"Chega de teatro": delegados da COP29 levam ultimato após dia morno em negociações
Em recado sobretudo para recém-chegados, ONU eleva o tom e exige que os países participantes comecem a trabalhar com seriedade
Editora ESG
Publicado em 19 de novembro de 2024 às 08h30.
Após mais um dia morno de negociações, que abriu a semana determinante na Conferência do Clima, em Baku, a ONU elevou o tom do debate ao exigir que os países participantes "cortem o teatro" e comecem a trabalhar com seriedade. O apelo surge em um contexto onde sinais recorrentes mostravam que as discussões sobre financiamento climático, tema focal desta COP, permanecem num impasse preocupante.
Além da bronca, outras ações foram tomadas no decorrer da segunda-feira, 18. O Reino Unido e o Brasil foram convocados para a desafiadora missão de mediar, junto com a presidência da COP29, as difíceis negociações que precisam estabelecer um compromisso de pelo menos US$ 1 trilhão anuais para apoiar países em desenvolvimento. Esta convocação específica demonstra a urgência em superar os obstáculos que caracterizaram a primeira semana do evento.
Em pronunciamento para imprensa, Simon Stiell, chefe do clima da ONU, manteve a linha dura de declarações anteriores, salientando que"blefes, jogadas temerárias e manuais premeditados estão queimando um tempo precioso."A mensagem foi endereçada sobretudo aos ministros recém-chegados, para quem avisou: "é hora de "arregaçar as mangas e mergulhar nas questões mais difíceis."
O quebra-cabeça quadridimensional
A divisão entre países ricos e pobres segue como um ponto nevrálgico. As nações em desenvolvimento necessitam urgentemente de recursos tanto para reduzir suas emissões q uanto para enfrentar os impactos climáticos extremos, enquanto os países desenvolvidos são criticados por sua aparente relutância em fornecer o suporte financeiro adequado.

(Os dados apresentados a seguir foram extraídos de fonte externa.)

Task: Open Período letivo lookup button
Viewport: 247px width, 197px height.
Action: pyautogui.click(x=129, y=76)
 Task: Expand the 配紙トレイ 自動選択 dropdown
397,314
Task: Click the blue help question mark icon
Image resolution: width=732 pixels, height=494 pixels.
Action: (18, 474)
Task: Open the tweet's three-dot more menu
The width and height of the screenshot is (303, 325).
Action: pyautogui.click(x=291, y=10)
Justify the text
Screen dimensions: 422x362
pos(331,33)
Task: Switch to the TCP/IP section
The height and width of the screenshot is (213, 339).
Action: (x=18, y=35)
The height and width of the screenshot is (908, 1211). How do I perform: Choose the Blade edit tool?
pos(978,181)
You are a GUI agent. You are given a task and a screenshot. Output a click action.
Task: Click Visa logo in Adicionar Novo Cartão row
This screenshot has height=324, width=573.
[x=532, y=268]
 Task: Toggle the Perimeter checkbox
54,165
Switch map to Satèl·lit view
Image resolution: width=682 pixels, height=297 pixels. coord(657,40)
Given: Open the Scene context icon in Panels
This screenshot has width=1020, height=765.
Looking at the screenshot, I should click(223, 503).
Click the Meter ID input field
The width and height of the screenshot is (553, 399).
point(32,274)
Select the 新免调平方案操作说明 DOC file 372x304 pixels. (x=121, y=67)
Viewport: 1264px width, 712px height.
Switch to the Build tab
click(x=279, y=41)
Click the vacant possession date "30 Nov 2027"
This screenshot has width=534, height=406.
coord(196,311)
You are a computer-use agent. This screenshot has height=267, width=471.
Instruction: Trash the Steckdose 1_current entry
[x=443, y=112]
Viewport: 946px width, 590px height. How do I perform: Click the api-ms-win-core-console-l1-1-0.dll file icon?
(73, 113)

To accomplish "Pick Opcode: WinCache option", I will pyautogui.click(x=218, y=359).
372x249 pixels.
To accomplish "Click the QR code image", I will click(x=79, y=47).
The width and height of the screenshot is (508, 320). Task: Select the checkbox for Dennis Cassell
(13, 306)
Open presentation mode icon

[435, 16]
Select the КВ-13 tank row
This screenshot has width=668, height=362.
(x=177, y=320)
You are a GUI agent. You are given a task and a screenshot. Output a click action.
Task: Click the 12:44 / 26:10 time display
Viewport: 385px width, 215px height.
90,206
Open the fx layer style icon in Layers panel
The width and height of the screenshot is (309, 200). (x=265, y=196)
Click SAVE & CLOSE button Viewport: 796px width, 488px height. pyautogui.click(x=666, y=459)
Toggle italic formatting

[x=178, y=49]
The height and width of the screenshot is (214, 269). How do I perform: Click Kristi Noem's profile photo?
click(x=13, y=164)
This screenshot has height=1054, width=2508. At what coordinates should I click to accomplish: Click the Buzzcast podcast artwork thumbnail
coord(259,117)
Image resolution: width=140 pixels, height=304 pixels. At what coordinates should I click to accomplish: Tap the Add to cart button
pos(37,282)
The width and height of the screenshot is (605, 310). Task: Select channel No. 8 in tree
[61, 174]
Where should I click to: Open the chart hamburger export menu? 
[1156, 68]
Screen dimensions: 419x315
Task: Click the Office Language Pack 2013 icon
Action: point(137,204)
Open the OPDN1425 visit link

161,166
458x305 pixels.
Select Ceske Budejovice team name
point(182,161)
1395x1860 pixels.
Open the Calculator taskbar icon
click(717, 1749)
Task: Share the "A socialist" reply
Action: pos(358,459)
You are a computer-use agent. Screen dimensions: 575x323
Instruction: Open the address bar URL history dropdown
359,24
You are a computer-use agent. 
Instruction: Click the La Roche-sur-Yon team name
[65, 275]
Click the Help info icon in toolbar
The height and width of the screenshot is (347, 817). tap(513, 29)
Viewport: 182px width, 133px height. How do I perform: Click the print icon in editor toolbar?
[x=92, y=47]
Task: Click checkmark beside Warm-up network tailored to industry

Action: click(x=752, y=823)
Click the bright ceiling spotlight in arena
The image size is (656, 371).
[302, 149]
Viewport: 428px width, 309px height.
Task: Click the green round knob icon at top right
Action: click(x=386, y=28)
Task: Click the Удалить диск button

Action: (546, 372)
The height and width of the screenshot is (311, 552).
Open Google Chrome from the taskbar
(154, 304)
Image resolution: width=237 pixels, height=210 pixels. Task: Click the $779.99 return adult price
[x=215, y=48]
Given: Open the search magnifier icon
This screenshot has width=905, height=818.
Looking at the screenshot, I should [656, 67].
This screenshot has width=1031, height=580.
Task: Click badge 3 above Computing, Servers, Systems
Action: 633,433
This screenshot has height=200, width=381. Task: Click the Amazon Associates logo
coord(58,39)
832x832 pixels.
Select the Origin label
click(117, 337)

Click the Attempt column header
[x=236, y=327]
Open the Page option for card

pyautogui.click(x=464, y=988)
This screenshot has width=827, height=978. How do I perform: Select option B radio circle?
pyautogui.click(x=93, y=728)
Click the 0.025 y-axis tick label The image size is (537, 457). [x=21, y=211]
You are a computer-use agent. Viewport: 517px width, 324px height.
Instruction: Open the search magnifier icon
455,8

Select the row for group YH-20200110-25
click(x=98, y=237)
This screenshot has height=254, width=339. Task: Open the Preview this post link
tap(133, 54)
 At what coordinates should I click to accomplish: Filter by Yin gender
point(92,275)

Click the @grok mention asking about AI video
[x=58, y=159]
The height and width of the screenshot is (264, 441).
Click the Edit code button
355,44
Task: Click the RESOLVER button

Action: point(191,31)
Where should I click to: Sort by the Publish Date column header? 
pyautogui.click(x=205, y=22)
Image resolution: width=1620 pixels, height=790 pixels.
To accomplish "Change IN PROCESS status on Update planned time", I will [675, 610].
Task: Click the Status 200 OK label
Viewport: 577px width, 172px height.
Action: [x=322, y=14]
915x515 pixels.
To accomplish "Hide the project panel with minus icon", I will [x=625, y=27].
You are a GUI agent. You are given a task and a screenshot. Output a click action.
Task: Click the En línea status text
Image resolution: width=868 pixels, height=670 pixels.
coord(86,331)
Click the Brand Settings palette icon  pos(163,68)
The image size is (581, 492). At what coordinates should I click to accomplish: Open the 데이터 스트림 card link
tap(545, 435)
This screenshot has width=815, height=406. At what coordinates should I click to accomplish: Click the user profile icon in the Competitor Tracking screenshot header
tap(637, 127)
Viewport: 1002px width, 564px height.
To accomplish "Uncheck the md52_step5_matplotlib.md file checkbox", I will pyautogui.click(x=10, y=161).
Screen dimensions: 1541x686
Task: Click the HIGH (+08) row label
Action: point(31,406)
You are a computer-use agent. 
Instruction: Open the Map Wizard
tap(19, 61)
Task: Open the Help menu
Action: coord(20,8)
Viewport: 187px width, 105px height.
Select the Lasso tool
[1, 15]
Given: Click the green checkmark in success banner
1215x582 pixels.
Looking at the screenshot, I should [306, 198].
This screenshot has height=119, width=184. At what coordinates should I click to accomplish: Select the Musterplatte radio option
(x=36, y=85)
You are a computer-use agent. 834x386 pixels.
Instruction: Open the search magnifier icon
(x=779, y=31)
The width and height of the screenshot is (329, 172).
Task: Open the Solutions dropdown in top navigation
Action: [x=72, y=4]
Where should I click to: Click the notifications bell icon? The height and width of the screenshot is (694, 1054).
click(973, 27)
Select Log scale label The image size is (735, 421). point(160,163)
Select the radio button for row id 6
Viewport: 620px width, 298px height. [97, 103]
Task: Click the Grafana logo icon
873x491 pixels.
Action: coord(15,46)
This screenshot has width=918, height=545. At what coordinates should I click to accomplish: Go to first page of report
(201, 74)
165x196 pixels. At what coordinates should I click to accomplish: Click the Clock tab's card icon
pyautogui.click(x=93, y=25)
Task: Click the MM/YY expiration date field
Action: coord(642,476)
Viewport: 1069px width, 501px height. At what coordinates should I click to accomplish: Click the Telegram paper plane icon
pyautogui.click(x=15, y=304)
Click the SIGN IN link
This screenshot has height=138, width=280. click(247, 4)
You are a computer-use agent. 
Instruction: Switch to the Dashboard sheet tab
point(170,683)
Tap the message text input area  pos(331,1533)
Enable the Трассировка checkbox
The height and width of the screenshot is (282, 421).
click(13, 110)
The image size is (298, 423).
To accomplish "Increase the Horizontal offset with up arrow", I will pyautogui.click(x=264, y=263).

No momento, quatro aspectos determinantes tem sido percebidos como entraves nas negociações, o que foi descrito ao The Guardian pelo ministro australiano Chris Bowen, um dos resposáveis por orientar a trilha financeira das negociações, como um "quebra-cabeça quadridimensional". O primeiro ponto focal envolve estabelecer claramente quanto cada país desenvolvido deve destinar de seus próprios orçamentos nacionais, um tema de frequentes tensões nas discussões.
Em paralelo, é necessário definir precisamente qual será o papel do setor privado no esquema de financiamento, incluindo mecanismos de incentivo e obrigações específicas. O terceiro aspecto, igualmente complexo, trata da necessária expansão da base de contribuintes para além dos países tradicionalmente doadores, buscando incluir tanto as economias emergentes, com maior capacidade financeira atualmente, quanto os petroestados, cuja responsabilidade nas emissões é histórica.
Por fim, mas não menos importante, será preciso estabelecer um cronograma claro e realista para o cumprimento dessas metas financeiras, definindo marcos intermediários e prazos finais que sejam tanto ambiciosos quanto factíveis.
Caso Paquistão é lembrete da inércia
Na busca por uma "zona de aterrissagem" para o acordo final, o Brasil e o Reino Unido devem enfrentar pontos críticos nos aspectos supracitados, com desafios adicionais para incluir economias emergentes como China e os petroestados, a exemplo da Arábia Saudita. A costura esperada também depende das mãos de outra dupla ministerial, formada por Chris Bowen e Yasmine Fouad, ministra do Meio Ambiente do Egito. Juntos, os representantes lideram as tratativas da Nova Meta Climática Global (NCQG,sigla em inglês para New Collective Quantified Goal ).
O entendimento e definição da NCQG é fundamental para destravar os diálogos, e abrange desde a necessária reforma da arquitetura financeira global - fundamental para garantir a efetiva distribuição do financiamento climático - até questões técnicas sobre o escopo da nova meta climática, incluindo se a NCQG reporta exclusivamente ao Acordo de Paris ou se incluirá também a Convenção-Quadro das Nações Unidas sobre Clima (UNFCCC).
Em um alerta sobre as consequências da quase inércia que se observa, a senadora paquistanesa Sherry Rehman, lembrou as consequências das enchentes de agosto de 2022 no país. Shery era ministra do meio ambiente na época, quando um terço do Paquistão foi duramente impactado, deixando 8 milhões de pessoas desabrigadas e resultando em dezenas de bilhões de dólares em danos.